In Saturday’s 23-9 loss at Nebraska, Michigan’s defensive coordinator said his team failed to live up to that standard, despite the fact that Nebraska didn’t put up gaudy offensive numbers.
Instead, Nebraska picked off quarterback Russell Bellomy three times, including P.J. Smith’s third-quarter interception that helped set up the first of Brett Maher’s three field goals, and Daimion Stafford’s interception that set up Ameer Abdullah’s fourth-quarter touchdown.
Mattison pointed to the the root of the breakdown as Michigan’s defensive communication — or the lack thereof.
“I’ve said this forever,” Mattison said. “Great defenses, they sound like a boardroom of a great company when you’re out there. Check right, watch out for this, make sure you’re wide enough … great defenses, that’s when you really feel it.”
Mattison didn’t feel it in the loss to Nebraska. Now that area quickly needs to be rectified for this weekend’s Legends Division game at Minnesota, a team that earned its first Big Ten win last Saturday at home against Purdue as freshman quarterback Philip Nelson threw for 246 yards and three touchdowns.
The lack of chatter in the loss to Nebraska wasn’t a by-product of the volume level at Lincoln’s Memorial Stadium. Michigan’s players said it was an effect of Nebraska’s high-tempo offense.
“That’s our main goal for this week, to keep working on communication and get the calls to everyone,” cornerback Raymon Taylor said. “When (Nebraska) was in hurry-up, we didn’t get the calls to each and every one. Basically, we were out there, just lost.”

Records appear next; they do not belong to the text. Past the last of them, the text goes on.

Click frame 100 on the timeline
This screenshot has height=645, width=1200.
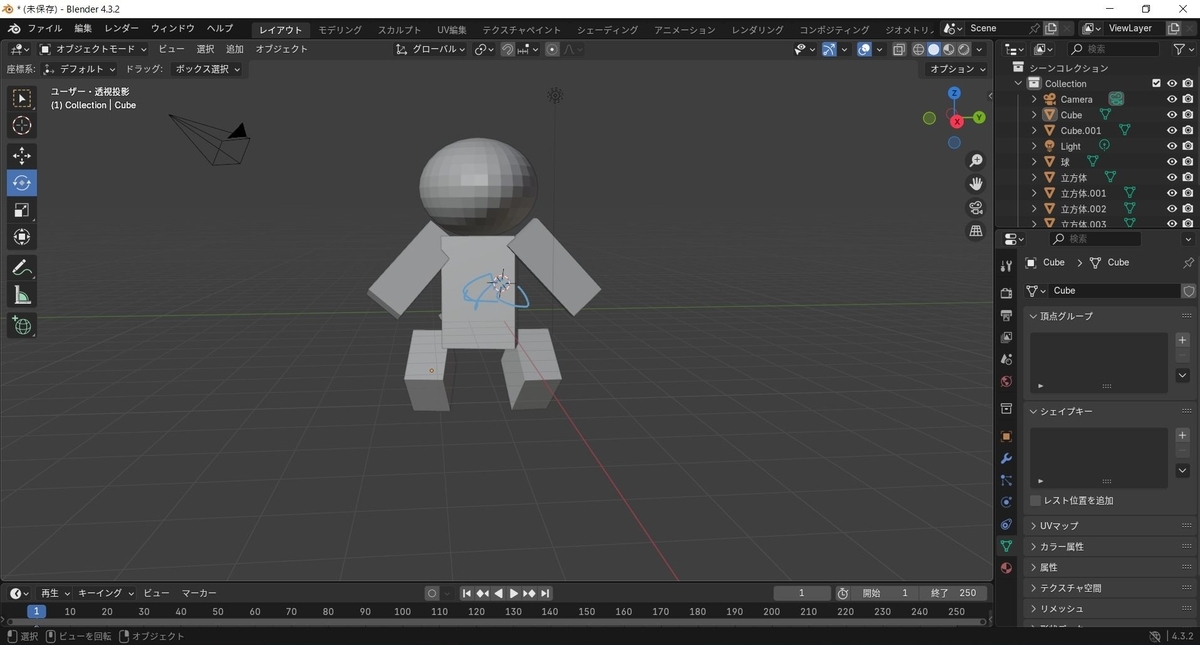point(402,609)
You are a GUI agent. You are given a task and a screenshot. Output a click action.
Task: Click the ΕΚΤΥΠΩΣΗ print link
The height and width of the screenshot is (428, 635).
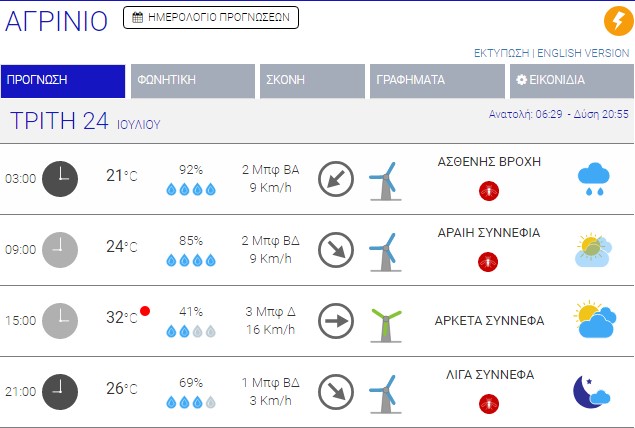(x=501, y=53)
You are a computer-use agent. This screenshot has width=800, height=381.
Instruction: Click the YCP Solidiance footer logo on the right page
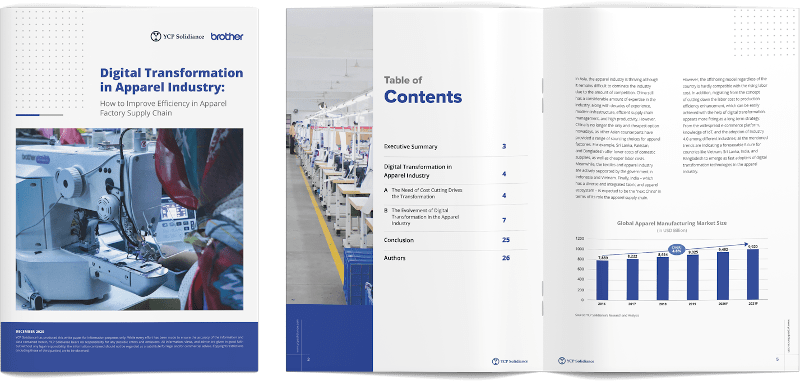(576, 361)
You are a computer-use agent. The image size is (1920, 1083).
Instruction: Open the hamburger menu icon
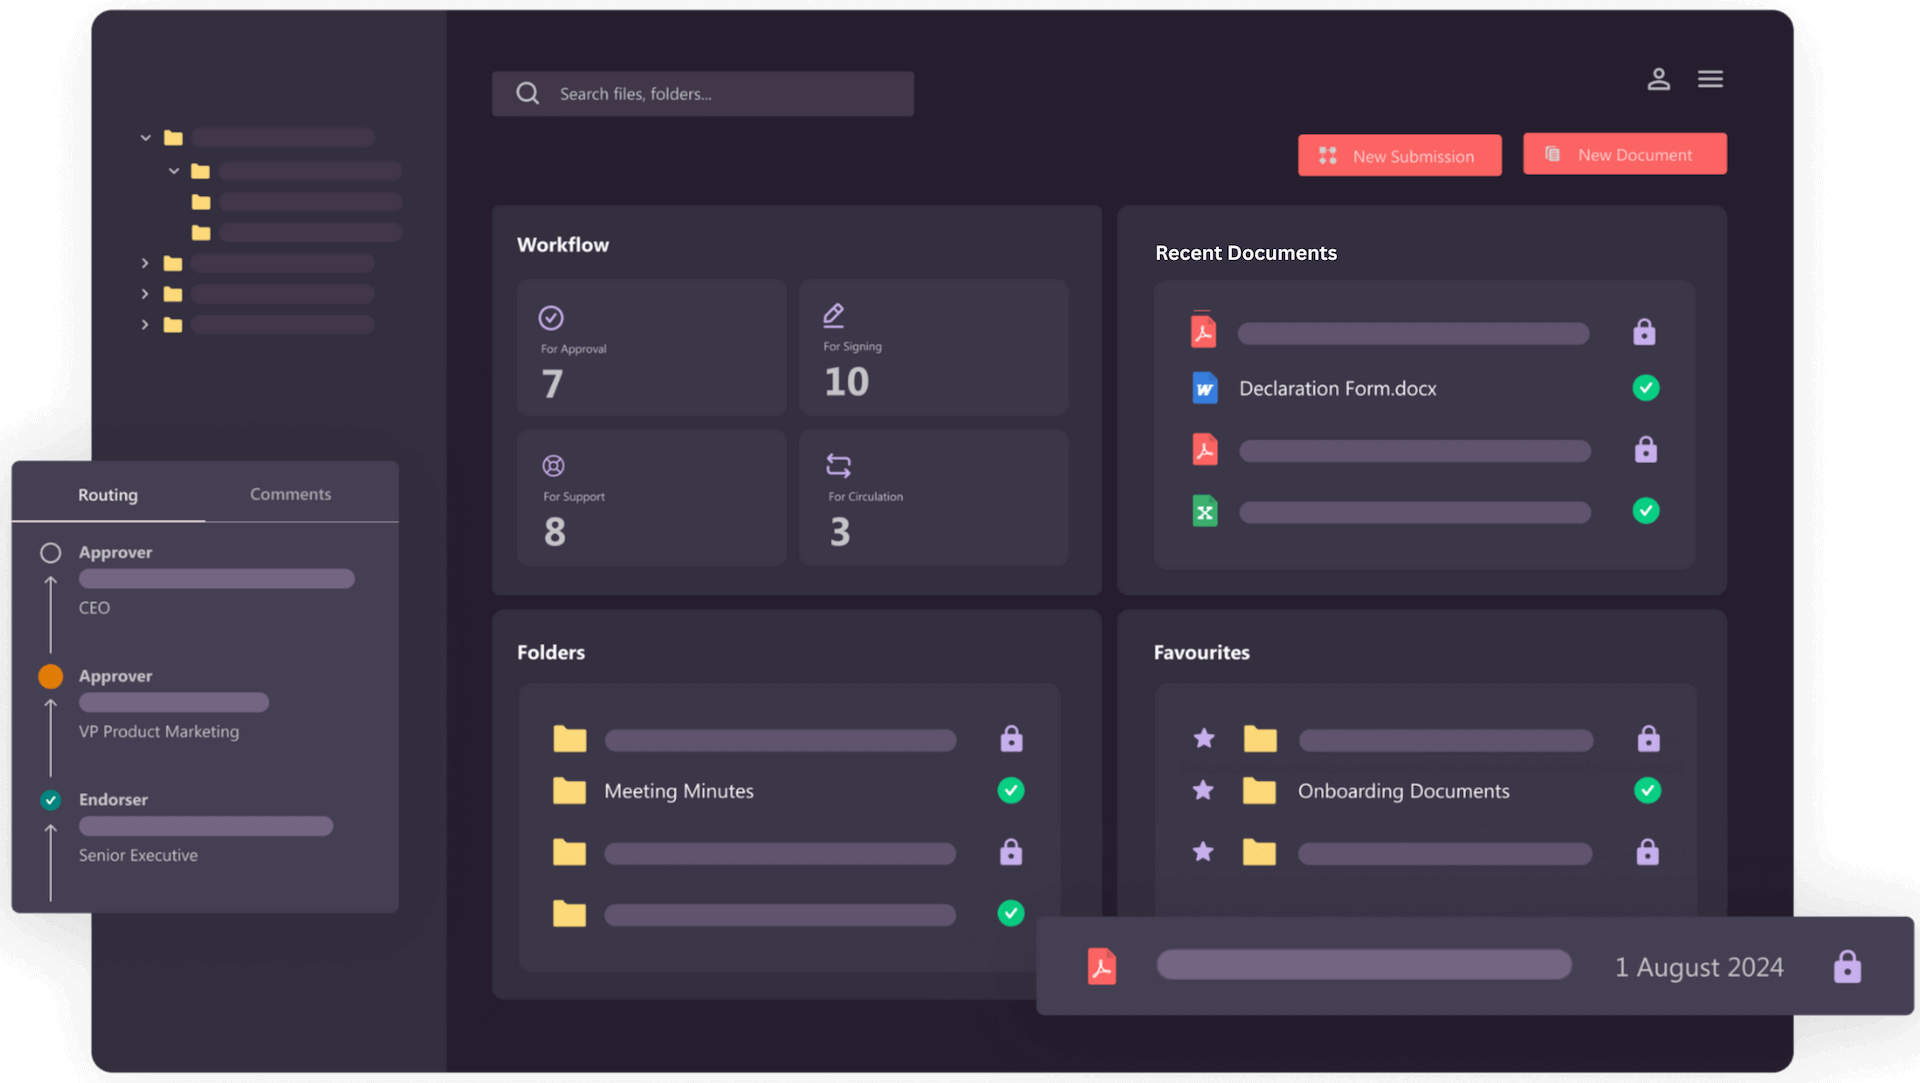point(1710,79)
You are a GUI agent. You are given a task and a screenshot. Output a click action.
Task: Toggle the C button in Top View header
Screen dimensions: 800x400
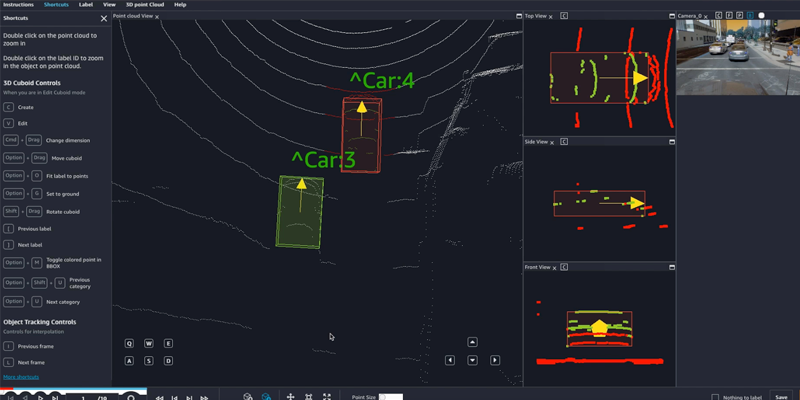point(564,16)
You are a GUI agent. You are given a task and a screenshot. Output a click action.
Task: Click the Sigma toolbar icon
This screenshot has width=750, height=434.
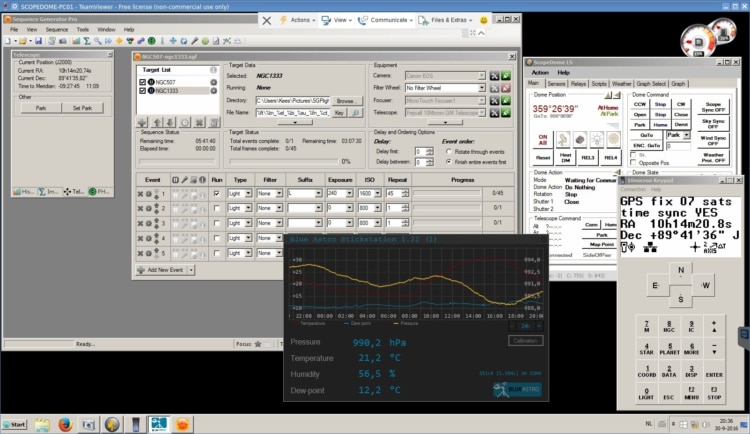[x=87, y=41]
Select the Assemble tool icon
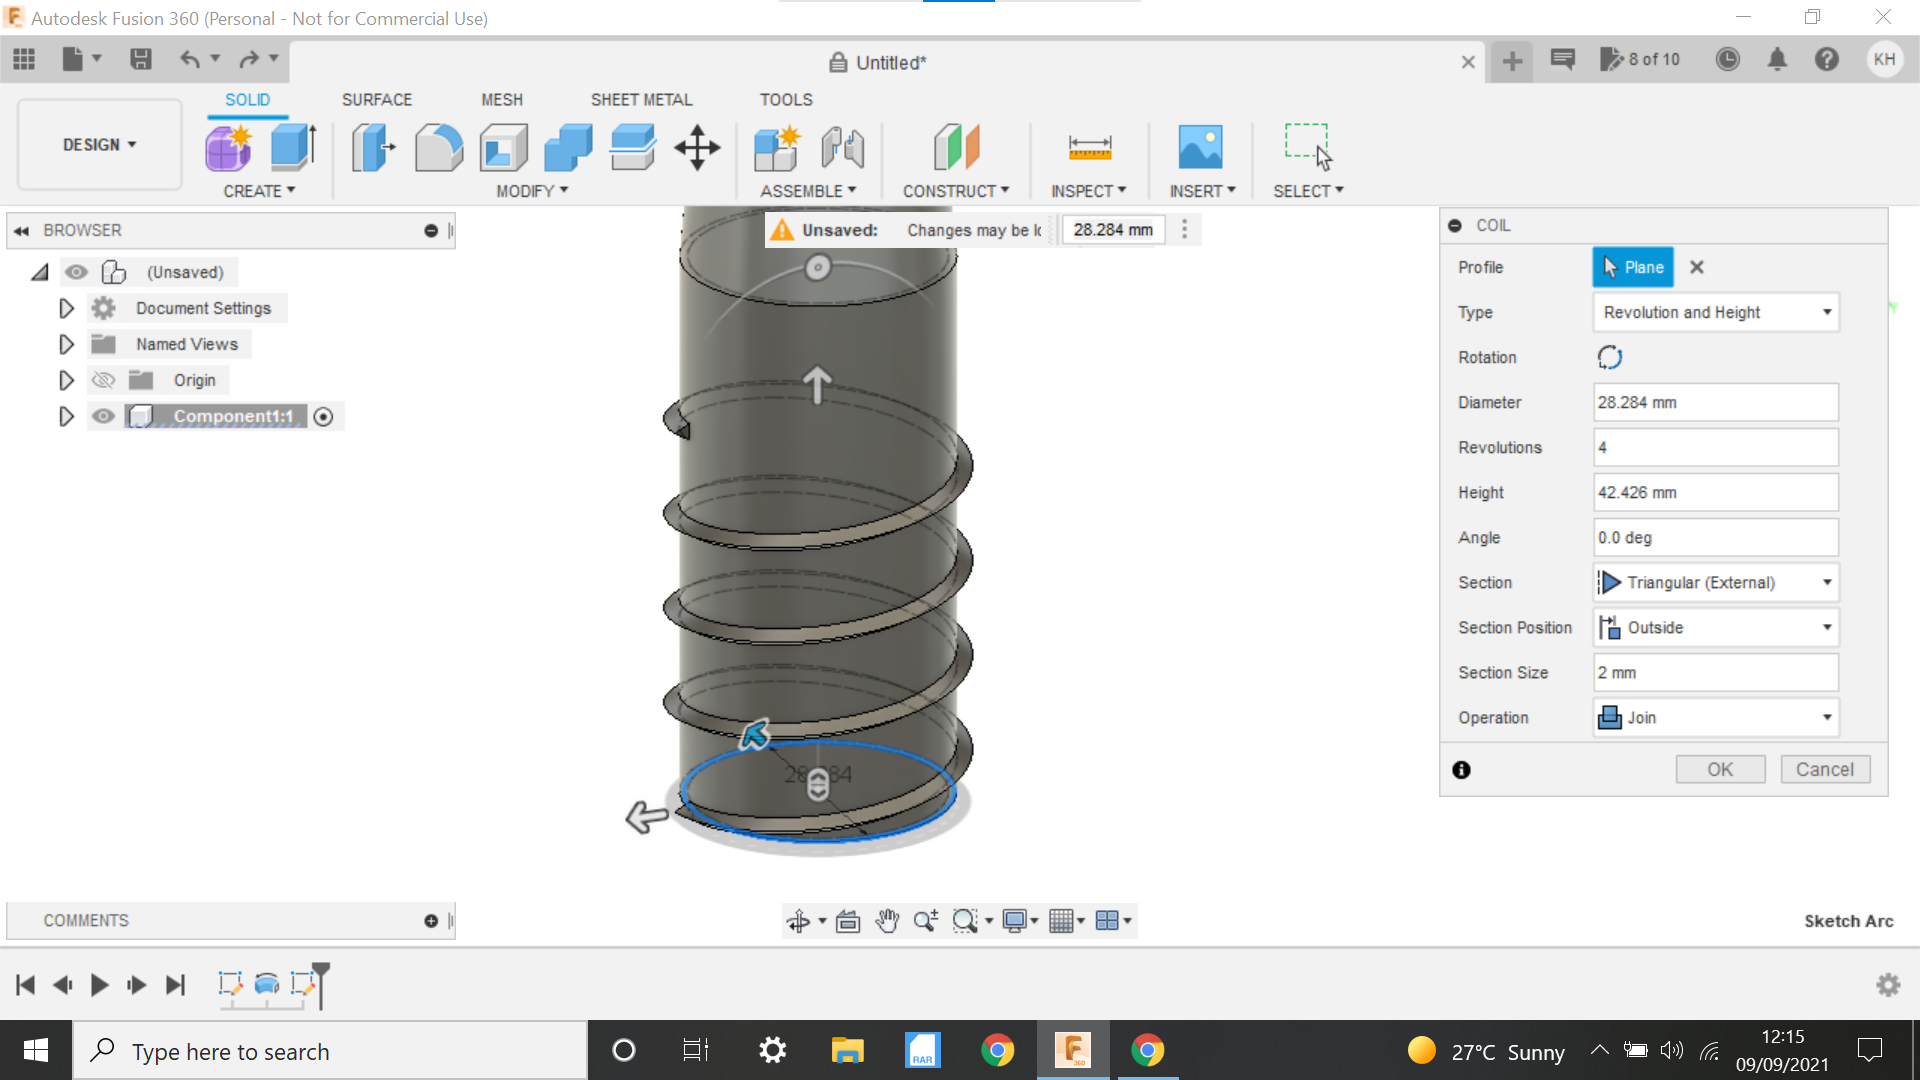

Even though Mattison has seen cohesiveness among his defense throughout the season, even in the hours leading up to what was considered a pivotal game last Saturday for the Wolverines, senior safety Jordan Kovacs summed up the ramifications of that lack of communication for the Wolverines (5-3, 3-1 Big Ten Conference).
“If we don’t communicate, we don’t get lined up, and you’re not ready to play,” Kovacs said. “And that’s what happened to us.”
While Michigan is tied for first in the nation with Alabama on pass defense, Michigan coach Brady Hoke pointed out another deficiency — the rush defense.
“I think people are running it a little more, to be honest with you,” said Hoke, whose team has allowed an average of 145.13 rushing yards, tied for 46th nationally with Boise State. “We don’t really like that, either. We’re not a great pressure team, we’re not a great man team. We’ve probably been fortunate a few different times through the year.”
Kovacs pointed to another factor in play for the success of the pass defense — Michigan’s opponents.
“Air Force didn’t throw the ball a lot, and Alabama didn’t have to,” the Clay graduate said. “There were some open receivers the last game that [Nebraska quarterback Taylor] Martinez didn’t see and there were a couple blitzes that we ran, and we had a guy run down the middle of the field wide open, and we can’t let that happen. We’ve been fortunate that they haven’t hit them yet, but we’ve got to get those corrections made or else we won’t be as successful.”